Sen. David Argall Tuesday also introduced legislation to remove Halcovage from office. The resolution would establish a Senate Special Committee to pursue Article VI section seven of the state constitution, which states that civil officers elected by the people shall be removed by the governor for reasonable cause, after due notice and full hearing, on the vote of two-thirds of the Senate.Gov. Tom Wolf would then be required to remove him if two-thirds of the Senate vote after an investigation by the Senate Special Committee. Numerous county and state leaders have called for Halcovage to resign. The county’s solicitor’s office and Human Resources office investigated and determined that Halcovage violated three county policies, sexual harassment, conduct and discipline, and physical and verbal abuse. The investigation determined that if he was an employee he would be suspended and recommended he be terminated.
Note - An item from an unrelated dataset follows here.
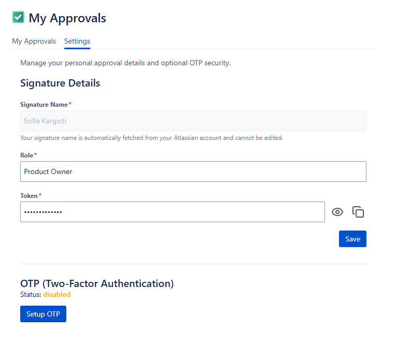Click the orange 'disabled' status text
The image size is (396, 344).
(x=56, y=295)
Halcovage’s legal troubles include the aforementioned lawsuit, and two rulings by the Equal Employment Opportunity Commission involving the county and the four women involved in the lawsuit. Lebanon County Senior Judge Robert Eby also ordered Halcovage not to “abuse, harass, stalk or threaten” two women who asked the judge for protection. Both sides consented to the agreement without admission by Halcovage. Party input Howard Merrick, chairman of the Schuylkill County Republican Committee, said he learned of the vote while watching TV. He said it should be “ a wake up call” to Halcovage about the seriousness of the situation.

“It’s time for him to resign,” he said.

He can defend himself as anyone should though, Merrick said.

Hugh Reiley, Chairman of the Schuylkill County Democratic Committee, agreed.

“George is still innocent until proven guilty and this affords all of us the opportunity to see whether he is innocent or guilty,” he said of Wednesday’s vote.